'''

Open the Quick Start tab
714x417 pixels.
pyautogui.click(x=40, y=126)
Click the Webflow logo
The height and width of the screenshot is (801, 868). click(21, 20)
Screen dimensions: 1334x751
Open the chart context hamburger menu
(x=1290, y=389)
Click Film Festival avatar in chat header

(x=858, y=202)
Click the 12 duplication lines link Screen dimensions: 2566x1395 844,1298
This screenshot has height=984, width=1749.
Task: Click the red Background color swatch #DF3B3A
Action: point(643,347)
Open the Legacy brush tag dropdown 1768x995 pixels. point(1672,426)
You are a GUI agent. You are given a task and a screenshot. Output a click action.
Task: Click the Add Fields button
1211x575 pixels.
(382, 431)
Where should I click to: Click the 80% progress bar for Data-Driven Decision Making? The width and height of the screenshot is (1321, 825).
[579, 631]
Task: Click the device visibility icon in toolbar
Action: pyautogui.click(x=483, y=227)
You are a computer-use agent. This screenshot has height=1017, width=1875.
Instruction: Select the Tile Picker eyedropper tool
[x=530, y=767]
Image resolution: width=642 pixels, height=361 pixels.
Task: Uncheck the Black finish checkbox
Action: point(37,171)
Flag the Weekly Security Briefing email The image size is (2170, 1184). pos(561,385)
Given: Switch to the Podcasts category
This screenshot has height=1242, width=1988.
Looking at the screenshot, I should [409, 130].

'''

Give again, unchanged, the lines running from the top of the material above through the line that has "Screen dimensions: 1334x751", and nothing more.

_Your solution_.
Open the Quick Start tab
714x417 pixels.
pyautogui.click(x=40, y=126)
Click the Webflow logo
The height and width of the screenshot is (801, 868). click(21, 20)
Screen dimensions: 1334x751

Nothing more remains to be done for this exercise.